=== Section Start ===

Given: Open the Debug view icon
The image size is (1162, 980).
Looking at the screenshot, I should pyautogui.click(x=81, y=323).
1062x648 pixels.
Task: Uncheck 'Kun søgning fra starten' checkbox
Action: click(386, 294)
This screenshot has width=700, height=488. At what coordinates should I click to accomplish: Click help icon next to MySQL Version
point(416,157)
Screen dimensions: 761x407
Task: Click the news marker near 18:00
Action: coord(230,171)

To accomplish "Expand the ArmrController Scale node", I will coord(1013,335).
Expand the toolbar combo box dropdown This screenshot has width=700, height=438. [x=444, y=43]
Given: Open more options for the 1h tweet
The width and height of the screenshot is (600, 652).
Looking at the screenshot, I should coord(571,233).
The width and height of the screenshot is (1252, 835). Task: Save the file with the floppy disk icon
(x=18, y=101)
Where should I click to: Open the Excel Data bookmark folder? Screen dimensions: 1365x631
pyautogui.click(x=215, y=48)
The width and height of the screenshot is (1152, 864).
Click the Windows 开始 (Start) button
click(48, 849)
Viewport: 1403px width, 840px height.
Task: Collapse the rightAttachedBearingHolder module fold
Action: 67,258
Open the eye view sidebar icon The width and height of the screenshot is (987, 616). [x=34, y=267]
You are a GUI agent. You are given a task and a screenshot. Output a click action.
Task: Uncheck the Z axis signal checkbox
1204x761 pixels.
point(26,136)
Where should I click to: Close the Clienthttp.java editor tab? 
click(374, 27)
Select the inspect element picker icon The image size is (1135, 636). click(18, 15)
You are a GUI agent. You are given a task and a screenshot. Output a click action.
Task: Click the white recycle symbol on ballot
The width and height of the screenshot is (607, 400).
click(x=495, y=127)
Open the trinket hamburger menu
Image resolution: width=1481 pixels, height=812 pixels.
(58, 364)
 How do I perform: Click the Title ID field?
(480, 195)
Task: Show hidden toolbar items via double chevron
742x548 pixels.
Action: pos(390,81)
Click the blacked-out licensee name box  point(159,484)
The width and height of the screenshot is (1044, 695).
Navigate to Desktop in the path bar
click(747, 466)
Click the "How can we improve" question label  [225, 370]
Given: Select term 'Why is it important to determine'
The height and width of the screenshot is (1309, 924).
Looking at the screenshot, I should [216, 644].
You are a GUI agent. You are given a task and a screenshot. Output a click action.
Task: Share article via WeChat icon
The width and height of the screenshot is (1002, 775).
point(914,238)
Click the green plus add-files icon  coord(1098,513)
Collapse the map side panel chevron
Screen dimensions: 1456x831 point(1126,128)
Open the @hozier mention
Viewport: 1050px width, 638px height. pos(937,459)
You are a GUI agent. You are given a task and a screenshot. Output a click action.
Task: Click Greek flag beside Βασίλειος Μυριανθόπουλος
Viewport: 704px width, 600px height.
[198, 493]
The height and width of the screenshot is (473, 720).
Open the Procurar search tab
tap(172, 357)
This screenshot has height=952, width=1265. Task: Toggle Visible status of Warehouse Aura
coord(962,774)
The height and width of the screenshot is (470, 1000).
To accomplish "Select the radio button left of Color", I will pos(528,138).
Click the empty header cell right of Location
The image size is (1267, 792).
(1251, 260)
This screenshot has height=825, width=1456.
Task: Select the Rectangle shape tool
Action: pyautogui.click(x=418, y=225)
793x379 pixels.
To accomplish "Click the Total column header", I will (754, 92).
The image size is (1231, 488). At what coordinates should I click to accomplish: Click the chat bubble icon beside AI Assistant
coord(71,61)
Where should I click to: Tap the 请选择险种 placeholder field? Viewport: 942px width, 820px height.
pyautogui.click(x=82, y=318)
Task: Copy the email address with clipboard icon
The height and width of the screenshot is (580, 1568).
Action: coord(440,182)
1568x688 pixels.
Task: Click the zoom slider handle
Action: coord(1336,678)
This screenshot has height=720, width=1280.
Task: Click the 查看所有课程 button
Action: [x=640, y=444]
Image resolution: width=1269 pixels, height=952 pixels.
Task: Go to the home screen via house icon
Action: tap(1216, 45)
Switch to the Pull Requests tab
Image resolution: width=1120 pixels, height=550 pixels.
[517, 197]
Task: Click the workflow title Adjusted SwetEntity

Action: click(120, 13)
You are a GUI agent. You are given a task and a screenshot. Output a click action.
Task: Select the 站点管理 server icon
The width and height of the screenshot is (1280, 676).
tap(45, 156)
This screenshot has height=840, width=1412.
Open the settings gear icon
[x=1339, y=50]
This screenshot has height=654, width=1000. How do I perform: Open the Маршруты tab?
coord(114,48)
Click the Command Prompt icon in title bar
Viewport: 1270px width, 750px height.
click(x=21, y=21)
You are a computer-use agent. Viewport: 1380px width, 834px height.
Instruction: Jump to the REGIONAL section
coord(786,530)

=== Section End ===

◆ Problem description
Repeat the listing exactly.

◆ Expected output
Given: Open the Debug view icon
The image size is (1162, 980).
Looking at the screenshot, I should pyautogui.click(x=81, y=323).
1062x648 pixels.
Task: Uncheck 'Kun søgning fra starten' checkbox
Action: click(386, 294)
This screenshot has width=700, height=488. At what coordinates should I click to accomplish: Click help icon next to MySQL Version
point(416,157)
Screen dimensions: 761x407
Task: Click the news marker near 18:00
Action: coord(230,171)

To accomplish "Expand the ArmrController Scale node", I will coord(1013,335).
Expand the toolbar combo box dropdown This screenshot has width=700, height=438. [x=444, y=43]
Given: Open more options for the 1h tweet
The width and height of the screenshot is (600, 652).
Looking at the screenshot, I should coord(571,233).
The width and height of the screenshot is (1252, 835). Task: Save the file with the floppy disk icon
(x=18, y=101)
Where should I click to: Open the Excel Data bookmark folder? Screen dimensions: 1365x631
pyautogui.click(x=215, y=48)
The width and height of the screenshot is (1152, 864).
Click the Windows 开始 (Start) button
click(48, 849)
Viewport: 1403px width, 840px height.
Task: Collapse the rightAttachedBearingHolder module fold
Action: 67,258
Open the eye view sidebar icon The width and height of the screenshot is (987, 616). [x=34, y=267]
You are a GUI agent. You are given a task and a screenshot. Output a click action.
Task: Uncheck the Z axis signal checkbox
1204x761 pixels.
point(26,136)
Where should I click to: Close the Clienthttp.java editor tab? 
click(374, 27)
Select the inspect element picker icon The image size is (1135, 636). click(18, 15)
You are a GUI agent. You are given a task and a screenshot. Output a click action.
Task: Click the white recycle symbol on ballot
The width and height of the screenshot is (607, 400).
click(x=495, y=127)
Open the trinket hamburger menu
Image resolution: width=1481 pixels, height=812 pixels.
(58, 364)
 How do I perform: Click the Title ID field?
(480, 195)
Task: Show hidden toolbar items via double chevron
742x548 pixels.
Action: pos(390,81)
Click the blacked-out licensee name box  point(159,484)
The width and height of the screenshot is (1044, 695).
Navigate to Desktop in the path bar
click(747, 466)
Click the "How can we improve" question label  [225, 370]
Given: Select term 'Why is it important to determine'
The height and width of the screenshot is (1309, 924).
Looking at the screenshot, I should [216, 644].
You are a GUI agent. You are given a task and a screenshot. Output a click action.
Task: Share article via WeChat icon
The width and height of the screenshot is (1002, 775).
point(914,238)
Click the green plus add-files icon  coord(1098,513)
Collapse the map side panel chevron
Screen dimensions: 1456x831 point(1126,128)
Open the @hozier mention
Viewport: 1050px width, 638px height. pos(937,459)
You are a GUI agent. You are given a task and a screenshot. Output a click action.
Task: Click Greek flag beside Βασίλειος Μυριανθόπουλος
Viewport: 704px width, 600px height.
[198, 493]
The height and width of the screenshot is (473, 720).
Open the Procurar search tab
tap(172, 357)
This screenshot has height=952, width=1265. Task: Toggle Visible status of Warehouse Aura
coord(962,774)
The height and width of the screenshot is (470, 1000).
To accomplish "Select the radio button left of Color", I will pos(528,138).
Click the empty header cell right of Location
The image size is (1267, 792).
(1251, 260)
This screenshot has height=825, width=1456.
Task: Select the Rectangle shape tool
Action: pyautogui.click(x=418, y=225)
793x379 pixels.
To accomplish "Click the Total column header", I will (754, 92).
The image size is (1231, 488). At what coordinates should I click to accomplish: Click the chat bubble icon beside AI Assistant
coord(71,61)
Where should I click to: Tap the 请选择险种 placeholder field? Viewport: 942px width, 820px height.
pyautogui.click(x=82, y=318)
Task: Copy the email address with clipboard icon
The height and width of the screenshot is (580, 1568).
Action: coord(440,182)
1568x688 pixels.
Task: Click the zoom slider handle
Action: coord(1336,678)
This screenshot has height=720, width=1280.
Task: Click the 查看所有课程 button
Action: [x=640, y=444]
Image resolution: width=1269 pixels, height=952 pixels.
Task: Go to the home screen via house icon
Action: tap(1216, 45)
Switch to the Pull Requests tab
Image resolution: width=1120 pixels, height=550 pixels.
[517, 197]
Task: Click the workflow title Adjusted SwetEntity

Action: click(120, 13)
You are a GUI agent. You are given a task and a screenshot. Output a click action.
Task: Select the 站点管理 server icon
The width and height of the screenshot is (1280, 676).
tap(45, 156)
This screenshot has height=840, width=1412.
Open the settings gear icon
[x=1339, y=50]
This screenshot has height=654, width=1000. How do I perform: Open the Маршруты tab?
coord(114,48)
Click the Command Prompt icon in title bar
Viewport: 1270px width, 750px height.
click(x=21, y=21)
You are a computer-use agent. Viewport: 1380px width, 834px height.
Instruction: Jump to the REGIONAL section
coord(786,530)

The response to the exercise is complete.